Elle est trompeuse. L’employer laisse trop imaginer qu’on serait face à une femme frappée tous les jours, pour qui cela aurait été «le coup de trop». Or, le contexte qui sous-tend ce geste criminel n’est pas obligatoirement celui du «coup de trop». Cela peut arriver, et ça se traduit souvent en justice par des condamnations pour «violences volontaires ayant entraîné la mort sans intention de la donner», mais elles sont minoritaires.
N’y a-t-il pas encore aujourd’hui, en France, une forme de méconnaissance de ce que sont les homicides conjugaux ?

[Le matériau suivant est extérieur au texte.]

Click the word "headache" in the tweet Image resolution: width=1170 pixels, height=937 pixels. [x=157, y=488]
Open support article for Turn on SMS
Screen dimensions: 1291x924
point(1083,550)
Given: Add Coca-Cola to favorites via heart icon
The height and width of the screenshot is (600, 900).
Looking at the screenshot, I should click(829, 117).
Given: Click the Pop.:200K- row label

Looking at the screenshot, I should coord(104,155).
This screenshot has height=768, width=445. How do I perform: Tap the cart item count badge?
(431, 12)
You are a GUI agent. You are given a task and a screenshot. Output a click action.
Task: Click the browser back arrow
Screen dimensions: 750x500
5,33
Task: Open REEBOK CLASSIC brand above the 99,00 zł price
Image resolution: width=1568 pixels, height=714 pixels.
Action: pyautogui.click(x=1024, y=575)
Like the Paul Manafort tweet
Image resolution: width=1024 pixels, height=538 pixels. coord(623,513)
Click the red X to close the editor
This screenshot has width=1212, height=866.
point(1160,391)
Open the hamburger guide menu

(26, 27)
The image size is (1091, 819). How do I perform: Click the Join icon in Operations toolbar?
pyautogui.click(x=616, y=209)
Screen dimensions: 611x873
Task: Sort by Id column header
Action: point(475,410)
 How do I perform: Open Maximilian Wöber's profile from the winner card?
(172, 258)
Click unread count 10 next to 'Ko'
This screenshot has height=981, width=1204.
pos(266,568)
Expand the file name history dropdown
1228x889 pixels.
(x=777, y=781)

Disons qu’on avance moins que d’autres pays. Pour prévenir les homicides, si on ne s’attache qu’aux faits de violences conjugales connus et dénoncés, on passe à côté d’une partie des facteurs de risques. Et c’est dangereux. C’est aussi une des raisons pour lesquelles, en France, on n’observe aucune baisse significative du nombre d’homicides conjugaux entre 2006 et 2018 [respectivement 168 et 149 personnes, ndlr]. Pourtant, depuis 2006, de nombreuses lois et mesures concernant les violences conjugales ont été mises en place. Il faut aussi être attentif aux menaces suicidaires des hommes : on les retrouve dans 50 % des cas. Mais comme les menaces de mort ou le sentiment d’insécurité des victimes, elles sont souvent minimisées.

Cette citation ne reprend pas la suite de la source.